First, let's expand the expression:
sin x + (cos x/2 - sin x/2)(cos x/2 + sin x/2)
= sin x + (cos^2 x/4 - sin^2 x/4)= sin x + cos^2 x/4 - sin^2 x/4
Now we can use the Pythagorean identity sin^2 x + cos^2 x = 1 to simplify further:
sin x + (1/4 - sin^2 x/4)= sin x + 1/4 - sin^2 x/4
Now we have the equation:sin x + 1/4 - sin^2 x/4 = 0
Multiplying by 4 to get rid of the fraction gives us:4sin x + 1 - sin^2 x = 0
Rearranging the terms gives:sin^2 x + 4sin x + 1 = 0
This is a quadratic equation in terms of sin x. It can be solved using the quadratic formula.

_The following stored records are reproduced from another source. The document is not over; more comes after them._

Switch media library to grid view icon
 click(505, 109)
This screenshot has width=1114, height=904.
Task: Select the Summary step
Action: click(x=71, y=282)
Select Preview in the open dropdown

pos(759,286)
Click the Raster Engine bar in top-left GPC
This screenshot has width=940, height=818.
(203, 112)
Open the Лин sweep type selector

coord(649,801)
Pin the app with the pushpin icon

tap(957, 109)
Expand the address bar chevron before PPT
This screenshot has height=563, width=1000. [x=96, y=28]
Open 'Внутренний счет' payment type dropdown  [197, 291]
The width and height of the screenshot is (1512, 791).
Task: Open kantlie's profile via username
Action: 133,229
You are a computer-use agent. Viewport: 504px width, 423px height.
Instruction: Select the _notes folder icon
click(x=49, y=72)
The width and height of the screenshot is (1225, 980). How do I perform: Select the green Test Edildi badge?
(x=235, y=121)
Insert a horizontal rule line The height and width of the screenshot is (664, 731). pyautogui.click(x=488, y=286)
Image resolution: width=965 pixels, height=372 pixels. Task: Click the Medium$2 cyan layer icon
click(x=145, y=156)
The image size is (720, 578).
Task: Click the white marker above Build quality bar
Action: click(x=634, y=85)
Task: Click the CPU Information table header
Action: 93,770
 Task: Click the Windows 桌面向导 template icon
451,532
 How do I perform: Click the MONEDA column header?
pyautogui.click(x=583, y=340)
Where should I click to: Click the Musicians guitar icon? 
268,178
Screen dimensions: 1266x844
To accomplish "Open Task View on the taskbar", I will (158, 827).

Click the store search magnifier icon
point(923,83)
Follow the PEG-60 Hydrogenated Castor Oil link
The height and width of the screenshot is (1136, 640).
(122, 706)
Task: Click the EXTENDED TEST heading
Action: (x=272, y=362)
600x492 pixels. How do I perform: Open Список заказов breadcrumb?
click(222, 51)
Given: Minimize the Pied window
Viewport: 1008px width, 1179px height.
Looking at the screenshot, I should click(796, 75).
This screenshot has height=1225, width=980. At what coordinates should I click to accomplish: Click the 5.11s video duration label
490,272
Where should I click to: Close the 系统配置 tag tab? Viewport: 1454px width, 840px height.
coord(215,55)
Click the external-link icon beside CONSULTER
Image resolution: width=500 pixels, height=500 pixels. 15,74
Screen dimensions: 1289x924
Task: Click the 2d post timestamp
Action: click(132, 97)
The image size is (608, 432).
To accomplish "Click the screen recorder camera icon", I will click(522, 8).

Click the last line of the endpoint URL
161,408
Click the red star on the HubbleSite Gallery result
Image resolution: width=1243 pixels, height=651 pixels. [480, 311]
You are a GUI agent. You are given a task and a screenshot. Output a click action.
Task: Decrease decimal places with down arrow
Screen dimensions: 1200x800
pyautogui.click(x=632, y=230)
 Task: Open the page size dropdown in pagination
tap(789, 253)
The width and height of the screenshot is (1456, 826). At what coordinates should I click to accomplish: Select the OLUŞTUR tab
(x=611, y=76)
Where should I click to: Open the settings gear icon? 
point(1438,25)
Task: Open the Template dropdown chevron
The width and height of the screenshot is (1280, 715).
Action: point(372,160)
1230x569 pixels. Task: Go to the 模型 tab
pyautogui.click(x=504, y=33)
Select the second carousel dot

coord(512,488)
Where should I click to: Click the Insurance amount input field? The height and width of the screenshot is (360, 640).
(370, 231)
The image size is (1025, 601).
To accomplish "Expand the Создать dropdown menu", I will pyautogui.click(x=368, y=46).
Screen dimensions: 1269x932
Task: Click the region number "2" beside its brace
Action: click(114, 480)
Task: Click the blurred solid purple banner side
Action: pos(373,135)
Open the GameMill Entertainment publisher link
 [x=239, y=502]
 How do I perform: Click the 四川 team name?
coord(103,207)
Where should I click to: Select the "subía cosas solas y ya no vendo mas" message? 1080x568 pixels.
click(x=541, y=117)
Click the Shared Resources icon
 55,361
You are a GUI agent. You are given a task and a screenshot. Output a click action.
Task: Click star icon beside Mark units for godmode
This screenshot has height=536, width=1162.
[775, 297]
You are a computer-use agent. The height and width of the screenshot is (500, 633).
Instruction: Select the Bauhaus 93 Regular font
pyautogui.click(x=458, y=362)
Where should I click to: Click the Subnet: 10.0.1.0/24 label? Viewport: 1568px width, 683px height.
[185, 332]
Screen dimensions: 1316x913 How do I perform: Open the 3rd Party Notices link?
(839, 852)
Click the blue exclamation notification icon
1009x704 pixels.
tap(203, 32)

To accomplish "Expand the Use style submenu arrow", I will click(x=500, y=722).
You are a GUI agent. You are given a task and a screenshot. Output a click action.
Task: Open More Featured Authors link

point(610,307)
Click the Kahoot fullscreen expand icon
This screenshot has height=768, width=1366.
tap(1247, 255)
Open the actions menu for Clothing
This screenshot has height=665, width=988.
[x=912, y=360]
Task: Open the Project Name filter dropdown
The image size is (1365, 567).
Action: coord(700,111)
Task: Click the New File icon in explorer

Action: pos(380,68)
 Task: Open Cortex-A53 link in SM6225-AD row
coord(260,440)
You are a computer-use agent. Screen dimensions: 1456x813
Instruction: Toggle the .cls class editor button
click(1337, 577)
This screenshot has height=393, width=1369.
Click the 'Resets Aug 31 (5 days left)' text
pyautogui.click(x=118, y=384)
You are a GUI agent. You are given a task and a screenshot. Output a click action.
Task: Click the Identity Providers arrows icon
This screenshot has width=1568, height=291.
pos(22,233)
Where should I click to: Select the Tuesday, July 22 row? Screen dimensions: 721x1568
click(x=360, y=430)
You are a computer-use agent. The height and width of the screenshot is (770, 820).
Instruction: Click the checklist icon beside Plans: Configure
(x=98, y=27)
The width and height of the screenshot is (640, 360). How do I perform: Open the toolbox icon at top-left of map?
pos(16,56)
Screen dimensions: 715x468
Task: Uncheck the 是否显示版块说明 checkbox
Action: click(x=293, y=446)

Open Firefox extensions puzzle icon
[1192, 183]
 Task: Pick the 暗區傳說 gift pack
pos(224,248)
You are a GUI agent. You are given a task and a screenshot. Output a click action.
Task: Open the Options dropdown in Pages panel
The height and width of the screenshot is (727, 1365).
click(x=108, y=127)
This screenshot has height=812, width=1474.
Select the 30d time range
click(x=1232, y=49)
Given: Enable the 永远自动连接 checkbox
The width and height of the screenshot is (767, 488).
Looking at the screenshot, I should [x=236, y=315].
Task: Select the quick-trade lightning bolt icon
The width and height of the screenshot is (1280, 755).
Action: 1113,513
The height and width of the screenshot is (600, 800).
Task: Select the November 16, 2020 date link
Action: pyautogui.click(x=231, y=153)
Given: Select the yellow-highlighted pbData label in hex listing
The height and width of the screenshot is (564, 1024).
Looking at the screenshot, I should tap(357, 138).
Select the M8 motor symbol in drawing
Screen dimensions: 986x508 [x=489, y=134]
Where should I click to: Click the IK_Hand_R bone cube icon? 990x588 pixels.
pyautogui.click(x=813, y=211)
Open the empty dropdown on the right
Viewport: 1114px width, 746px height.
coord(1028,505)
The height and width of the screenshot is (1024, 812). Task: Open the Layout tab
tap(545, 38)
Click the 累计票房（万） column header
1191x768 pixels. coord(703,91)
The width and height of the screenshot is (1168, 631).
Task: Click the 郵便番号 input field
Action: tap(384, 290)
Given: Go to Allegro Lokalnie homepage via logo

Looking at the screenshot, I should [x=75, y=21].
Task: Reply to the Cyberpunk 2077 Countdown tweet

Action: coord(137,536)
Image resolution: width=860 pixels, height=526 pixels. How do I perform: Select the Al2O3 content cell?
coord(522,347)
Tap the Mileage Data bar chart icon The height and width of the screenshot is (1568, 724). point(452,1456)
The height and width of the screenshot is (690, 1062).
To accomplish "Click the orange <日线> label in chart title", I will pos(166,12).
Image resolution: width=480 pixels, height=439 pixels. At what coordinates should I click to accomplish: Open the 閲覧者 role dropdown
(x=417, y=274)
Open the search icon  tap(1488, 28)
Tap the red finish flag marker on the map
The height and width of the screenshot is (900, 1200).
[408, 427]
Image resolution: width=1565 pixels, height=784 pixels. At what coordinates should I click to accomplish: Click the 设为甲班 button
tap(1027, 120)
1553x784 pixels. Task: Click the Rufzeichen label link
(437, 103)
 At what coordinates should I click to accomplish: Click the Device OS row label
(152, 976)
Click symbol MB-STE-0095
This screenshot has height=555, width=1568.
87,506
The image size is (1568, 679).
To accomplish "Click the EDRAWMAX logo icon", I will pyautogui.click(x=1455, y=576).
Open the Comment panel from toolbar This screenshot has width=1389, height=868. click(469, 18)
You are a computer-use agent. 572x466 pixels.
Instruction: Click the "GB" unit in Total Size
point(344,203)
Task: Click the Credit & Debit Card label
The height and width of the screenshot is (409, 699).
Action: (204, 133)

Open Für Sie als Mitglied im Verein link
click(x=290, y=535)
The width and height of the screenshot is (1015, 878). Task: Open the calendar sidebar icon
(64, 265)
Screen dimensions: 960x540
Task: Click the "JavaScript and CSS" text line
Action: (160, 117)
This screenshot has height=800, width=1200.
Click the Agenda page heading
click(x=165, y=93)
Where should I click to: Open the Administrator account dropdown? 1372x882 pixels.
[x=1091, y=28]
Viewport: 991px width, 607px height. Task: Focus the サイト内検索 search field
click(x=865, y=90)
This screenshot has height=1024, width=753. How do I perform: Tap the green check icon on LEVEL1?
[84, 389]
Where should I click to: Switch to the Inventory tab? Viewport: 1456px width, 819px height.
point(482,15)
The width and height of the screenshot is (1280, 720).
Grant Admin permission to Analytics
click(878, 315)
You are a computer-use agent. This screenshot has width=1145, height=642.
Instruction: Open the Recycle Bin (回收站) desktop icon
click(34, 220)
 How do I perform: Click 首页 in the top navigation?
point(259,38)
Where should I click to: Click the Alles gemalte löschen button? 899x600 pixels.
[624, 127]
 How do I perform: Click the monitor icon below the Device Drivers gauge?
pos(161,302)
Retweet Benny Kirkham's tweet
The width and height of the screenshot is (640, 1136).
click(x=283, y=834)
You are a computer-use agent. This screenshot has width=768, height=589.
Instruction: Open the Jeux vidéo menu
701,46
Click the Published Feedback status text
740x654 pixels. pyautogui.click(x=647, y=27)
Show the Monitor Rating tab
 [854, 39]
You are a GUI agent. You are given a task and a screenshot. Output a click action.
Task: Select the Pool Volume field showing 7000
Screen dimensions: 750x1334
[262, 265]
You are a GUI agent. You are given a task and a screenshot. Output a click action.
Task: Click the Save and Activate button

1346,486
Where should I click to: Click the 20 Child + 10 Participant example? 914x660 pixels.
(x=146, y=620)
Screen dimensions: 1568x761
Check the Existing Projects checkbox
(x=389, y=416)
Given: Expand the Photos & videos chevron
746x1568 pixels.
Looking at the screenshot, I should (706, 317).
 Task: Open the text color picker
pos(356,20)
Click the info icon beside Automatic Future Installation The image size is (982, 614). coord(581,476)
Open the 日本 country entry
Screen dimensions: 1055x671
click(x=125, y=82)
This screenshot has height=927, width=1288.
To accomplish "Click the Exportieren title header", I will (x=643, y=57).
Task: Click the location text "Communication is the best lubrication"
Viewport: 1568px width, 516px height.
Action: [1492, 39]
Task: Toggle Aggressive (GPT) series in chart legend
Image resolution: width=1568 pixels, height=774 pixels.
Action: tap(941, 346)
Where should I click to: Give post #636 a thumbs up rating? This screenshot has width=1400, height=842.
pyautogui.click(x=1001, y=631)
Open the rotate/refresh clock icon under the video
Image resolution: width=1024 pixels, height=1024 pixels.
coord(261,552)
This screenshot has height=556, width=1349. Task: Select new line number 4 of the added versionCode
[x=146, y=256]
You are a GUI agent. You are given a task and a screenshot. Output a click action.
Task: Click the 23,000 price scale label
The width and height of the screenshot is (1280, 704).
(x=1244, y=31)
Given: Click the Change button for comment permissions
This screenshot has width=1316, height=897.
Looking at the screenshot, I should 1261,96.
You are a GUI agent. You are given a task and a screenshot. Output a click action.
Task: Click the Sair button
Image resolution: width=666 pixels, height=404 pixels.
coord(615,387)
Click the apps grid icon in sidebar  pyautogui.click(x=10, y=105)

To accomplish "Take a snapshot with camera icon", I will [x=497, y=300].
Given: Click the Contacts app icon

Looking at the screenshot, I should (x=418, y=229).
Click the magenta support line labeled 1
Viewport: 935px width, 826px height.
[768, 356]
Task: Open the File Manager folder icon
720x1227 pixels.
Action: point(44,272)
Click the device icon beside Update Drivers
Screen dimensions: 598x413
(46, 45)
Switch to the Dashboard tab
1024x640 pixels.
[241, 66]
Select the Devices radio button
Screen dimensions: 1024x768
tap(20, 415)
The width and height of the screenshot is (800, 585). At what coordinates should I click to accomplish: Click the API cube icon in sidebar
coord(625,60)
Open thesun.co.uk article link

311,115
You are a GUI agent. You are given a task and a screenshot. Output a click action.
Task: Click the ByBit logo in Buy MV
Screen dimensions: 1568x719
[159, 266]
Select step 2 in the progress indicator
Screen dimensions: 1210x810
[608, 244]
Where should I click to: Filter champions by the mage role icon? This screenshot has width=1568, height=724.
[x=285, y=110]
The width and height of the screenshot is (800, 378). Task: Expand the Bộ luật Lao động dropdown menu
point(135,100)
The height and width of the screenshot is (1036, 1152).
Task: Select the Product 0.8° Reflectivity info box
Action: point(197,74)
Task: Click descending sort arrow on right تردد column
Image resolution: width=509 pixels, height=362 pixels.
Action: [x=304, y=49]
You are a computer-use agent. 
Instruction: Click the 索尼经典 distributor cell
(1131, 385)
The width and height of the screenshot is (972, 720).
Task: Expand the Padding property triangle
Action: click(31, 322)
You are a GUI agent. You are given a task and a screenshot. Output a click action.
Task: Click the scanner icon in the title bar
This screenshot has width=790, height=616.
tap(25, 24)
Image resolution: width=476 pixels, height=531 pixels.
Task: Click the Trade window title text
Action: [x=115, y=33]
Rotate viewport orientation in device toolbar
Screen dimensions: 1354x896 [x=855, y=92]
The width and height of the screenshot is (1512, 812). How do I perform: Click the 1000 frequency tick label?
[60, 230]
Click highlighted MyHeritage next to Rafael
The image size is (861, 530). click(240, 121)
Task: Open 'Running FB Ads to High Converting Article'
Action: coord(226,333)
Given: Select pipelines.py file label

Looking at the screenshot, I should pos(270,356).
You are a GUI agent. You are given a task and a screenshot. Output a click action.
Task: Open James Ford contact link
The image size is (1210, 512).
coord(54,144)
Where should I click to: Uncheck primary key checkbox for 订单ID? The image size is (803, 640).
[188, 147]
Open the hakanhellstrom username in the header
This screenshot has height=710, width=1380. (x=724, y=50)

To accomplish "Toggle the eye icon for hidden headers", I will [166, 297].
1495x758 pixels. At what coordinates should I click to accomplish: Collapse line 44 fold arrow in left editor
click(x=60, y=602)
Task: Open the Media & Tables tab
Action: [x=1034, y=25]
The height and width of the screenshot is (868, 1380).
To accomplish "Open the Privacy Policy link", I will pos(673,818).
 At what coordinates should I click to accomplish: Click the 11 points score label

sin x = (-b ± √(b^2 - 4ac)) / 2asin x = (-4 ± √(16 - 4))/2sin x = (-4 ± √12)/2
Therefore, the solutions for sin x are:sin x = (-4 + √12)/2 and sin x = (-4 - √12)/2
These can be further simplified if needed.
First, let's expand the expression:
sin x + (cos x/2 - sin x/2)(cos x/2 + sin x/2)
= sin x + (cos^2 x/4 - sin^2 x/4)
= sin x + cos^2 x/4 - sin^2 x/4
Now we can use the Pythagorean identity sin^2 x + cos^2 x = 1 to simplify further:
sin x + (1/4 - sin^2 x/4)
= sin x + 1/4 - sin^2 x/4
Now we have the equation:
sin x + 1/4 - sin^2 x/4 = 0
Multiplying by 4 to get rid of the fraction gives us:
4sin x + 1 - sin^2 x = 0
Rearranging the terms gives:
sin^2 x + 4sin x + 1 = 0
This is a quadratic equation in terms of sin x. It can be solved using the quadratic formula.
sin x = (-b ± √(b^2 - 4ac)) / 2a
sin x = (-4 ± √(16 - 4))/2
sin x = (-4 ± √12)/2
Therefore, the solutions for sin x are:
sin x = (-4 + √12)/2 and sin x = (-4 - √12)/2
These can be further simplified if needed.